Explain how one might estimate the revenue growth rate of Tesla in the extraordinary growth
period and in the stable growth period.
c. Assume a sales growth rate of 35% from year 1 to year 5, then from year 6, we assume the
sales growth will drop linearly to 2.23% in year 10. After year 10, the sales growth rate will
remain at 2.23%. Fill in the revenue growth rate in Excel “Valuation Output”.
d. We assume Tesla in year 10 will reach a target operating margin. Explain how to find the
target operating margin.
e. Assume the target operating margin is 12% in year 10. Assume the operating margin of Tesla
will move linearly toward the target operating margin. Fill in the operating margin from year 1 to
year 10.
f. We need to reinvest capital to sustain the sales growth rate. Explain how to find a target sales-
to-capital ratio.
g. Assume the target sales-to-capital ratio is 2.24. For Tesla, do you think this is a reasonable
target sales-to-capital ratio? Explain your answers.

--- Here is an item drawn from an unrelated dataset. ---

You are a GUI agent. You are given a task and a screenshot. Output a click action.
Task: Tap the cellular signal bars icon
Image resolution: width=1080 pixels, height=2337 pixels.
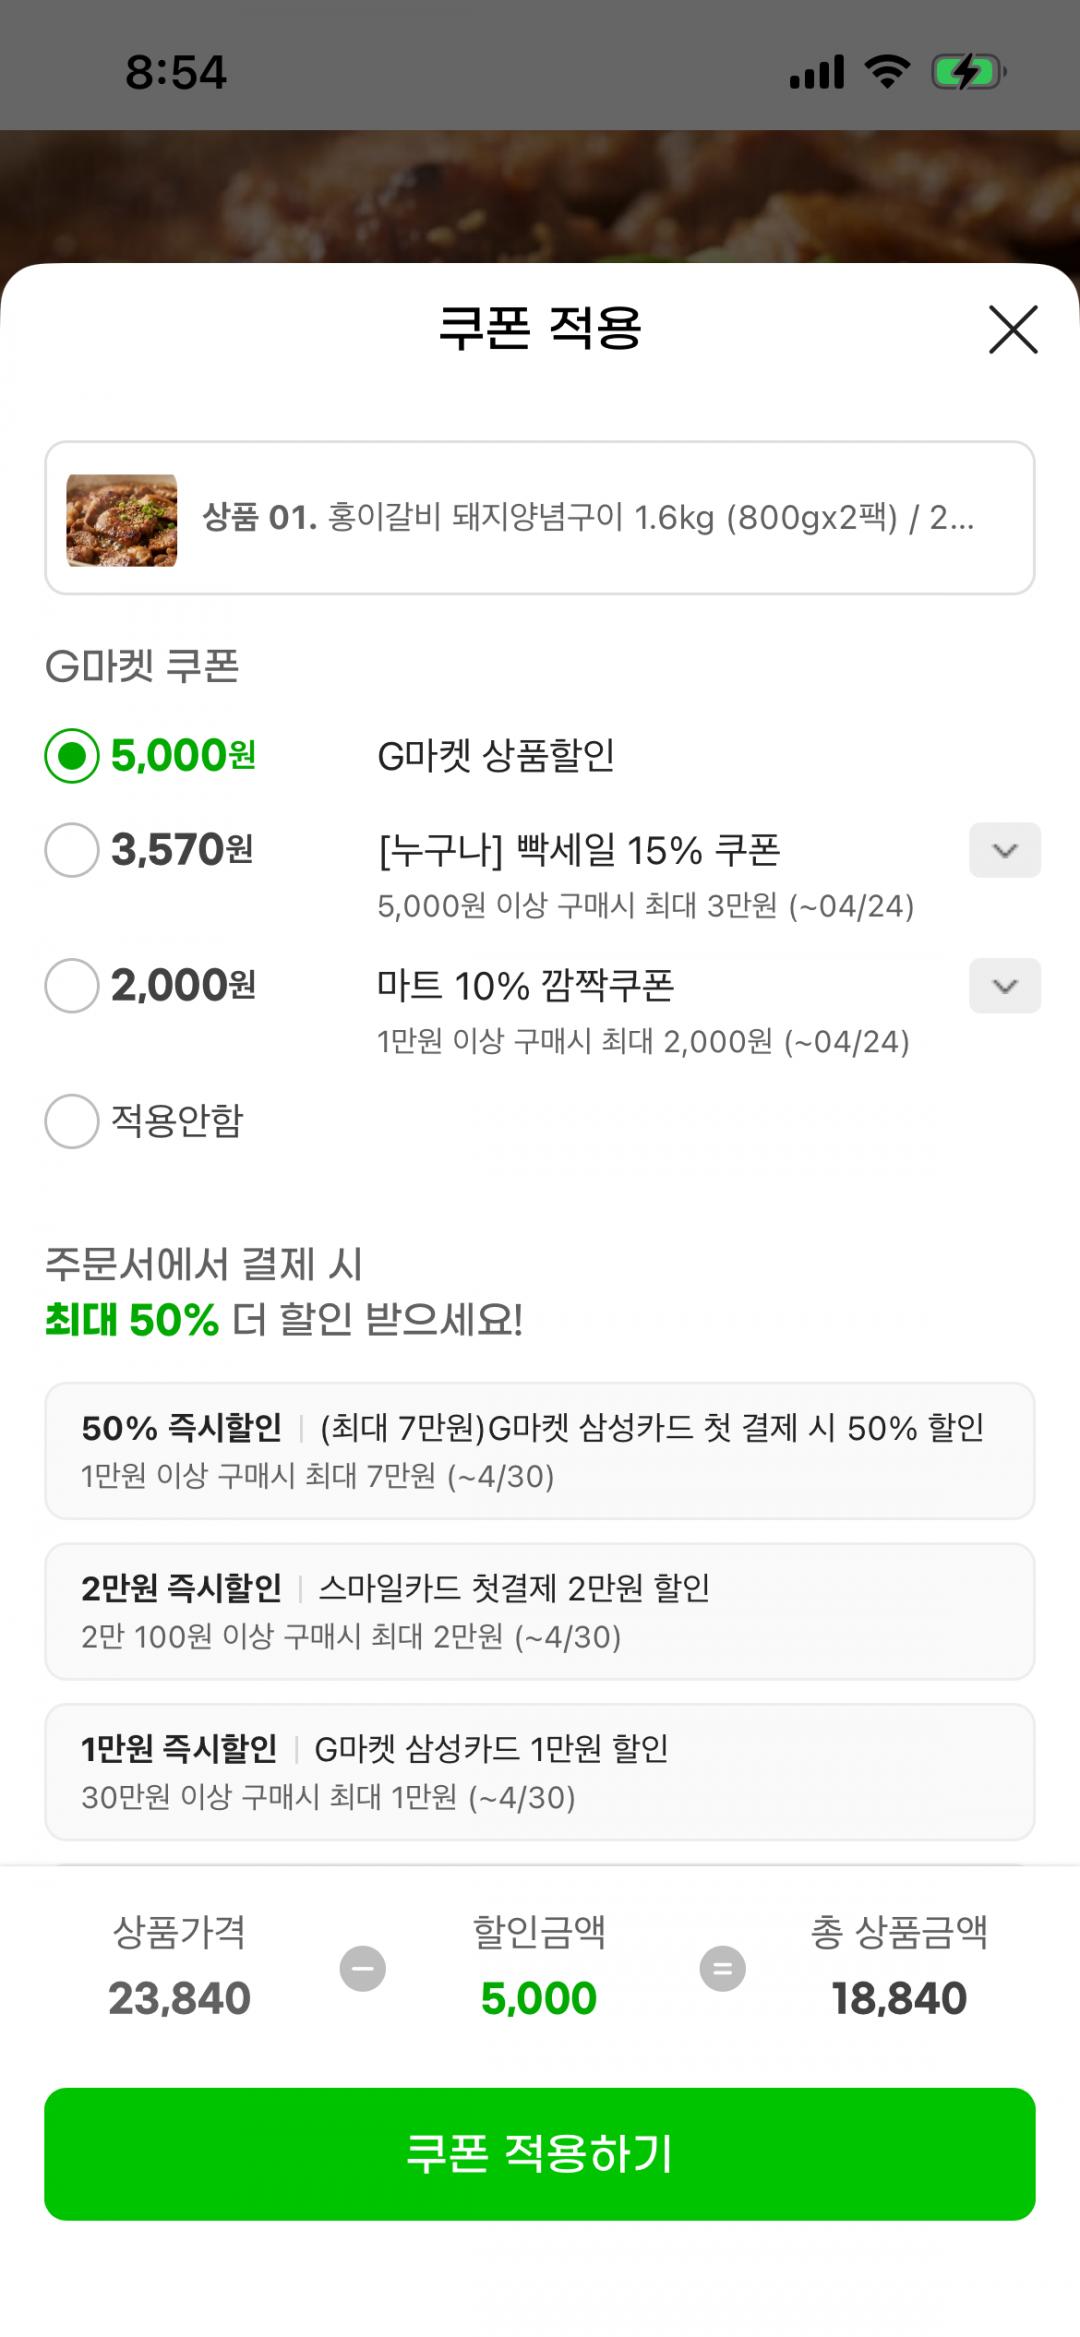[x=816, y=72]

Step 4. Cash flow forecast
a. Based on the above three steps, find the FCFF from year 1 to year 10.
b. The cost of capital we estimated in Step 1 should be the current cost of capital. As the firm
moves to the stable growth, the cost of capital will also change. Assume, from year 1 to year 5, a
cost of capital equal to the current cost of capital. From year 6 to year 10, assume the cost of
capital will linearly reduce to the stable cost of capital, with the stable cost of capital= Current
cost of capital -1%. Fill in the cost of capital in Excel “Valuation Output”.
c. Calculate the value of equity/share using all the information above.